Member of the New York State Assembly from New York County's 12th District
- In office 1903–1905
- Preceded by: Leon Sanders
- Succeeded by: Max Eckmann

Personal details
- Born: August 5, 1864 Atlantic Ocean (on an ocean liner)
- Died: November 26, 1931 (aged 67) Lower East Side, New York City, U.S.
- Resting place: Mount Carmel Cemetery, Queens, New York, U.S.
- Party: Democratic
- Spouse: Anna Rosenstein
- Children: 6, including Melville, Arthur, Robert, Ben, Lillian, Belle
- Occupation: Shoe salesman, saloonkeeper, politician

= Edward Rosenstein =

American politician

Edward Rosenstein (August 5, 1864 – November 26, 1931) was a Jewish-American shoe salesman, saloonkeeper, and politician from New York.

== Early life and career ==
Rosenstein was born on August 5, 1864, on an ocean liner that brought his parents to America, near the end of its journey. The family settled on the Lower East Side of Manhattan in New York City, where his father worked as a cobbler.

Rosenstein initially worked as a shoe manufacturer with his father. He later became a salesman, working with L. M. Hirsch for eight years and then with the Surprise Shoe Bazaar for another eight years. Following this, he worked at the Siegel-Cooper Company. In 1898, he was appointed county detective in the New York County District Attorney's office. He resigned in 1902 and returned to the Siegel-Cooper Company.

== Political career ==
In 1902, Rosenstein was elected to the New York State Assembly as a Democrat, representing New York County's 12th District. He served in the Assembly from 1903 to 1905.
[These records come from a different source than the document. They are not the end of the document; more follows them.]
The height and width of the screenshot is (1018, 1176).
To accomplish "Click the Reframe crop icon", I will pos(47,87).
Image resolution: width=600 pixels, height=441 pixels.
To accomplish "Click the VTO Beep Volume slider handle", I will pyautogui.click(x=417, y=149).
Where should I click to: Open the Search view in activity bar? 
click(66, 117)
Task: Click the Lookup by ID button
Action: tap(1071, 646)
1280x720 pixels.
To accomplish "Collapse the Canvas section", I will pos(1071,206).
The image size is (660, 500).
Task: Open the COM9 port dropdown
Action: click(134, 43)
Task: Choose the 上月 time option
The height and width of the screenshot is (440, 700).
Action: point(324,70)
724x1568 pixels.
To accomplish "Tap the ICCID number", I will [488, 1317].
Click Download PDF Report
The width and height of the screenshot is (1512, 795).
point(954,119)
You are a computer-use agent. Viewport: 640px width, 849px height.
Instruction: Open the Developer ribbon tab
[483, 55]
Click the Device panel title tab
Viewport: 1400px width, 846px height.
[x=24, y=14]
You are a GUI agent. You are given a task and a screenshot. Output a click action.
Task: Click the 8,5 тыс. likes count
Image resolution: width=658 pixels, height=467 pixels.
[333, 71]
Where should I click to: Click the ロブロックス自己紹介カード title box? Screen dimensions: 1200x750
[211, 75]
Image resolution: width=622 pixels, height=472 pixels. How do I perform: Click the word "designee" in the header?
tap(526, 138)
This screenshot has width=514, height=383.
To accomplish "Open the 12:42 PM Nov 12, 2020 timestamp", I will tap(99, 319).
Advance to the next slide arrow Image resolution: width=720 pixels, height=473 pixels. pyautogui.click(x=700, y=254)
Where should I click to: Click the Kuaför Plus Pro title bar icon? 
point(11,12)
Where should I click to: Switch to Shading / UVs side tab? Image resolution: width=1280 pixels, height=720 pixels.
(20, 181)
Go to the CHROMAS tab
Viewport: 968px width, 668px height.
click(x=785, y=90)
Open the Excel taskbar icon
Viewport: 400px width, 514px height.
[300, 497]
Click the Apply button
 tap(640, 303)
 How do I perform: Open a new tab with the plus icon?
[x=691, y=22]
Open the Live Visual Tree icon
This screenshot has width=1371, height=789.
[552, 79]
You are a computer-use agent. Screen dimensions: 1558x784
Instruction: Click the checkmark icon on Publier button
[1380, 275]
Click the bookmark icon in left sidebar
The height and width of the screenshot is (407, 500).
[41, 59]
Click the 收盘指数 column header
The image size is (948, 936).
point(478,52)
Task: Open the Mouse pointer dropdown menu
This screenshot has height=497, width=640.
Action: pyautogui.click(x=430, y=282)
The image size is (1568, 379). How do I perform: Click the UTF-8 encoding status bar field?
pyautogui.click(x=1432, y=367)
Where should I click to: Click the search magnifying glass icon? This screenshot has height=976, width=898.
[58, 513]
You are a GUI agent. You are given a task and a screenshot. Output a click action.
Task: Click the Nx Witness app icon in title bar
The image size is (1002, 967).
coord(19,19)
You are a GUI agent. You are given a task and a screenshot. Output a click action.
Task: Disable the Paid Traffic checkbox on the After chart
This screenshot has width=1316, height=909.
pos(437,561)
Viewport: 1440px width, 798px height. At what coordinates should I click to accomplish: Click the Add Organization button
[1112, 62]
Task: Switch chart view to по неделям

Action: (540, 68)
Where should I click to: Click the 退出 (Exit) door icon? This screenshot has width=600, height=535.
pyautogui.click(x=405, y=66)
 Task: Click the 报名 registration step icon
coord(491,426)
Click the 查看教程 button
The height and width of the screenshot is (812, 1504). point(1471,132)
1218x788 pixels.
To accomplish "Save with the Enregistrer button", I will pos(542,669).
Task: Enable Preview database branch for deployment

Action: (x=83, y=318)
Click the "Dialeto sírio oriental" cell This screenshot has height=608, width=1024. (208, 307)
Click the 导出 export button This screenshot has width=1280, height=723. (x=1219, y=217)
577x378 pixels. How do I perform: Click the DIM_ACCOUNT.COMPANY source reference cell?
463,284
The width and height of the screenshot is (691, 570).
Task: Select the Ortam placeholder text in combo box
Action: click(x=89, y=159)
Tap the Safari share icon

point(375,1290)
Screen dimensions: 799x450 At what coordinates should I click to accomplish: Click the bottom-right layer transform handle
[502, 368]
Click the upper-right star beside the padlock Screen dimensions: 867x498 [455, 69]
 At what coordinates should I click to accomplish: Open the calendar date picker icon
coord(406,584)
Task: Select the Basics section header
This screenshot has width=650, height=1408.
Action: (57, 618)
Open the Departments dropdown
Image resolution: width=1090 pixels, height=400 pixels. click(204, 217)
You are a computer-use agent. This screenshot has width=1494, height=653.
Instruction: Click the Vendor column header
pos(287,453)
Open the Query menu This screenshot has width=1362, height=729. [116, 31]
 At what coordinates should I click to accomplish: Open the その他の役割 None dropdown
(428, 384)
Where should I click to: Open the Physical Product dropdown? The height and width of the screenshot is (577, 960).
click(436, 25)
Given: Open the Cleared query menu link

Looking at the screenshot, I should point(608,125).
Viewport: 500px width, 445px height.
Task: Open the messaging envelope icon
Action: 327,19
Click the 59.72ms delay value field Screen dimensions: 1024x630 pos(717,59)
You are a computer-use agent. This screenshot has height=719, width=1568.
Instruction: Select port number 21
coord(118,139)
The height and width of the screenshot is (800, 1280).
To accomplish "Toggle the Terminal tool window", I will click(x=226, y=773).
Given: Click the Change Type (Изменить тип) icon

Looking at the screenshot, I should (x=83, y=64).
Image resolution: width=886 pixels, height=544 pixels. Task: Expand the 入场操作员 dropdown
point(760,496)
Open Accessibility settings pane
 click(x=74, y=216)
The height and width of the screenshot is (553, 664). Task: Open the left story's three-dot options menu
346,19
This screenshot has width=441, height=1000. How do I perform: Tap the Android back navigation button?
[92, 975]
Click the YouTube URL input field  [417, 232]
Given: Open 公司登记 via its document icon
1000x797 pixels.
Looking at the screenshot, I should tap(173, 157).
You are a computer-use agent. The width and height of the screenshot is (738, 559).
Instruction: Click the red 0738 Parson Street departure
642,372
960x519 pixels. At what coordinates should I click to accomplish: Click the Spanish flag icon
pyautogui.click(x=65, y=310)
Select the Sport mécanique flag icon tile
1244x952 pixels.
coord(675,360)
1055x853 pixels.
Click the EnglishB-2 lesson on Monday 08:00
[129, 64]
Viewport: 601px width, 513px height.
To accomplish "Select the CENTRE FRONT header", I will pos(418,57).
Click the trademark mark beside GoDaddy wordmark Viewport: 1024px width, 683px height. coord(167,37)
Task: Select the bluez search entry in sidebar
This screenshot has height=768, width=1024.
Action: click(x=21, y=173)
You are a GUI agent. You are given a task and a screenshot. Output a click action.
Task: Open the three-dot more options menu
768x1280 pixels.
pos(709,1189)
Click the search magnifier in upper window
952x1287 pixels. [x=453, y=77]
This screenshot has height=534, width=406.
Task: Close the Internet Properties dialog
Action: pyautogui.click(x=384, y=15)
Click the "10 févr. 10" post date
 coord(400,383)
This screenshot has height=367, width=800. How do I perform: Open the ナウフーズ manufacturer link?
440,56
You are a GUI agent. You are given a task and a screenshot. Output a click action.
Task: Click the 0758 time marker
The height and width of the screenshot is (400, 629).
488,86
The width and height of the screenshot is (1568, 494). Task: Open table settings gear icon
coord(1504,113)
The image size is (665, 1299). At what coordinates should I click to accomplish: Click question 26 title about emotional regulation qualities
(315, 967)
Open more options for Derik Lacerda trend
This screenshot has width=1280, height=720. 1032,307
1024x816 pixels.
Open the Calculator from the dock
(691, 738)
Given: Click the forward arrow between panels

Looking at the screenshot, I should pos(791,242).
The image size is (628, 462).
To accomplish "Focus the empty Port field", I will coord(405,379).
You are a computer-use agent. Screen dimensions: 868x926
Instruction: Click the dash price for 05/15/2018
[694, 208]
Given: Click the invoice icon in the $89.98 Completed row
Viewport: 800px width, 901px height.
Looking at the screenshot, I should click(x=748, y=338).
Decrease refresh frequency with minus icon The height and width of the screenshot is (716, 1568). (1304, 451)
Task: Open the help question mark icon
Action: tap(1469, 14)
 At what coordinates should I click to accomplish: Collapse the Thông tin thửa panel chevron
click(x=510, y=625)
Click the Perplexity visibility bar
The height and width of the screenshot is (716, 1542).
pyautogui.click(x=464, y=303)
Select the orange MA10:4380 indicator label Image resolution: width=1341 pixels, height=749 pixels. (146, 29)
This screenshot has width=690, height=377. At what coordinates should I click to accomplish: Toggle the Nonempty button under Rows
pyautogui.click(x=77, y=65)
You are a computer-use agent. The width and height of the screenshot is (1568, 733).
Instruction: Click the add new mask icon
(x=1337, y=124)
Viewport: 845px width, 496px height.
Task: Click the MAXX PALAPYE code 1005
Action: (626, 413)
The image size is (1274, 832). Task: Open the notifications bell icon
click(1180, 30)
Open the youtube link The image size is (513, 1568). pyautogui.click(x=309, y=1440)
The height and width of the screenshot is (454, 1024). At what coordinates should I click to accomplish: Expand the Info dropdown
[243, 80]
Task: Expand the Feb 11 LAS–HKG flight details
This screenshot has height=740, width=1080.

== Later life and legacy ==
Before his election to the Assembly, Rosenstein opened a saloon at the corner of Broome and Essex streets. It became one of the most popular saloons on the Lower East Side, leading to his "election" as Mayor of Broome Street with the League of Locality Mayors. He served in this ceremonial role for 35 years, retiring in 1930. Later in life, Rosenstein worked at a bank on the East Side.

Rosenstein was married to Anna. They had six children: Lillian Elson, Belle Kushner, Ben, Arthur, Melville, and Robert. He was Jewish.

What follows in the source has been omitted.